- EXERCISE AIM
Copy out, unchanged, the lines from the one containing "Image resolution: width=1513" through the one containing "pos(1106,170)", including both.

- Stored items
________

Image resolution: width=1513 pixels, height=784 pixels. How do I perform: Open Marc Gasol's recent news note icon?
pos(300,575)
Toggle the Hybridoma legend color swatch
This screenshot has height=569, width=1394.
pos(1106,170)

________

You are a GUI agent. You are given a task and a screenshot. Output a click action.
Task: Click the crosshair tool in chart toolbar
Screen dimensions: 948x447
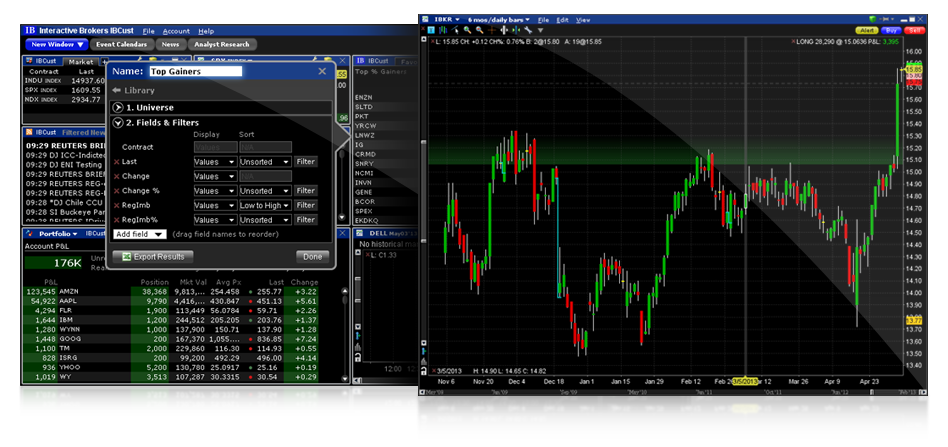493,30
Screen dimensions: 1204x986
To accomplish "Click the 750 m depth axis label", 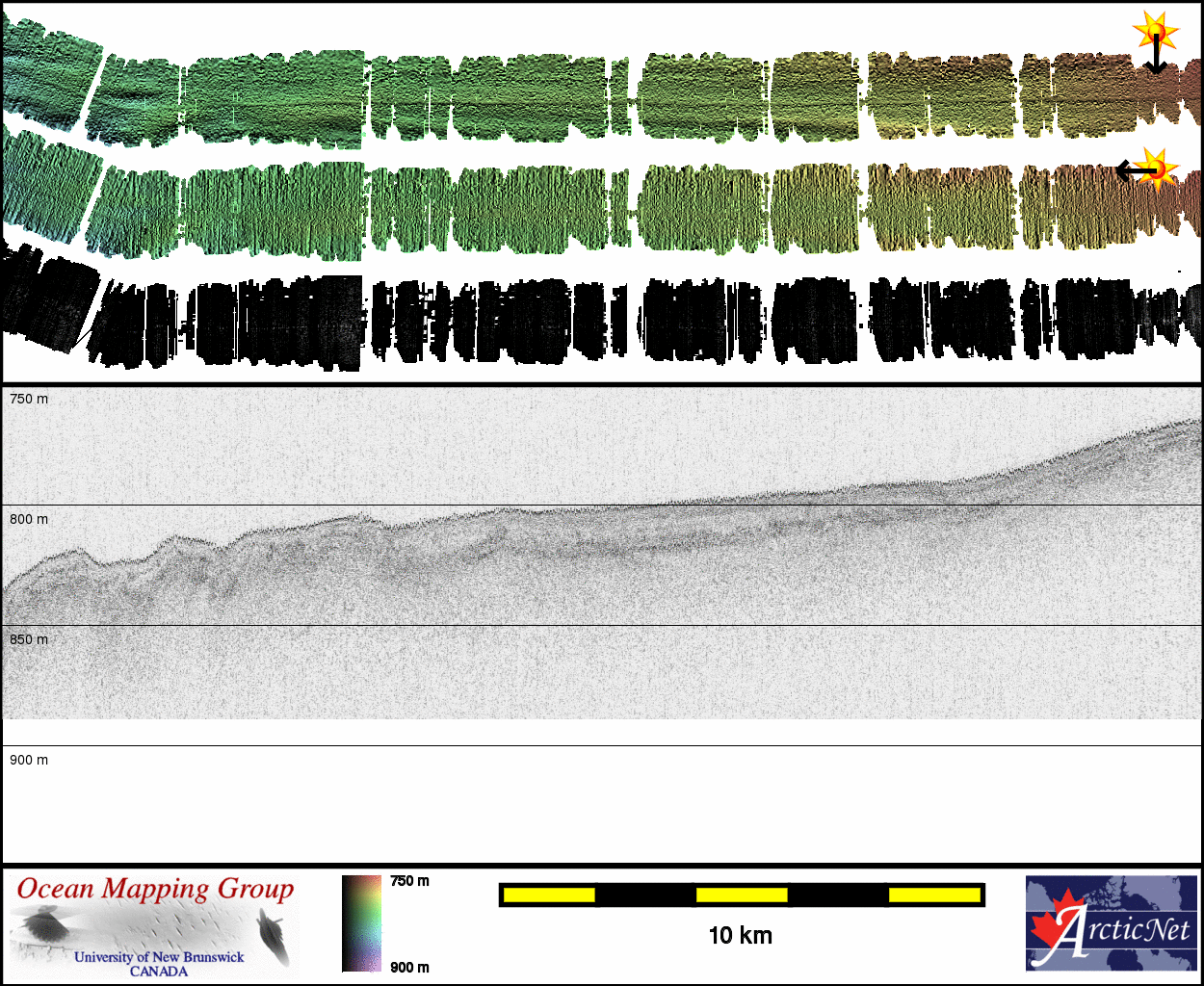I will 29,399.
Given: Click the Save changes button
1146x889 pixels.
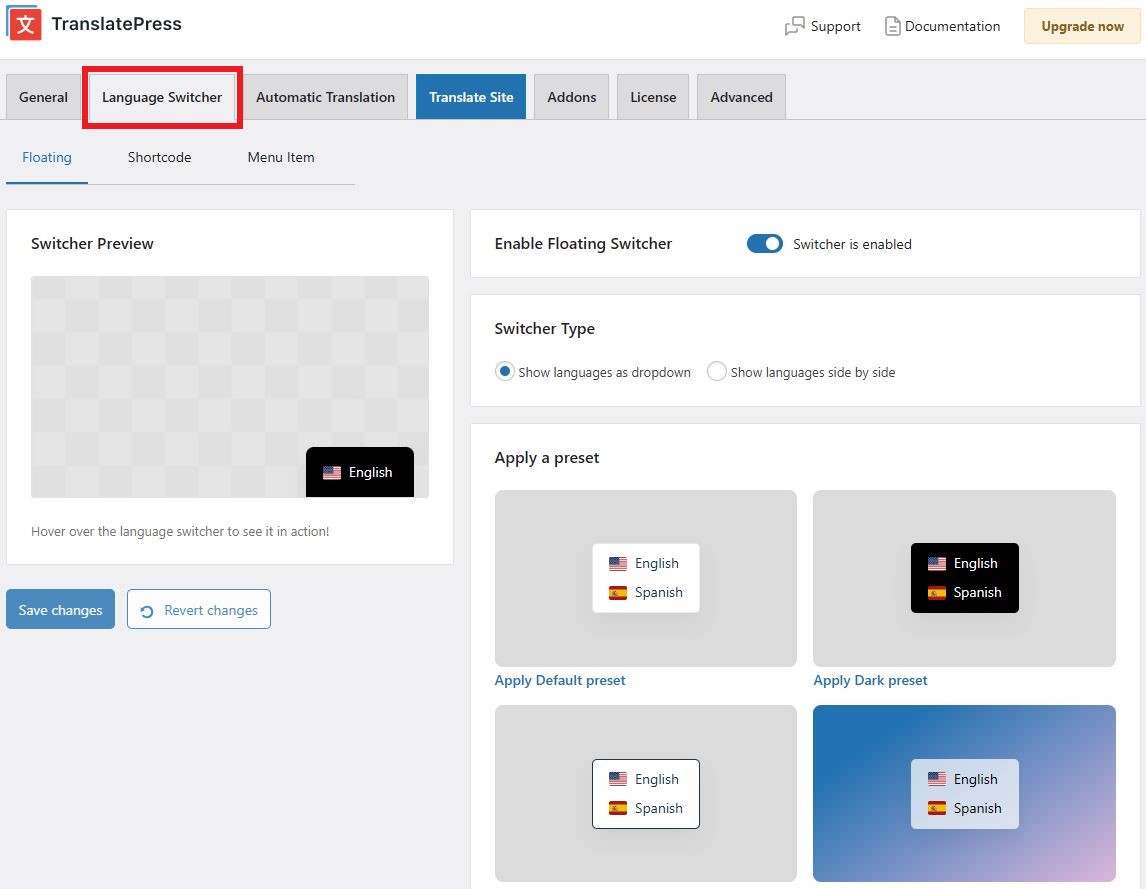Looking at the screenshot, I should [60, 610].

________

- WRITTEN SOLUTION
Image resolution: width=1513 pixels, height=784 pixels. How do I perform: Open Marc Gasol's recent news note icon?
pos(300,575)
Toggle the Hybridoma legend color swatch
This screenshot has height=569, width=1394.
pos(1106,170)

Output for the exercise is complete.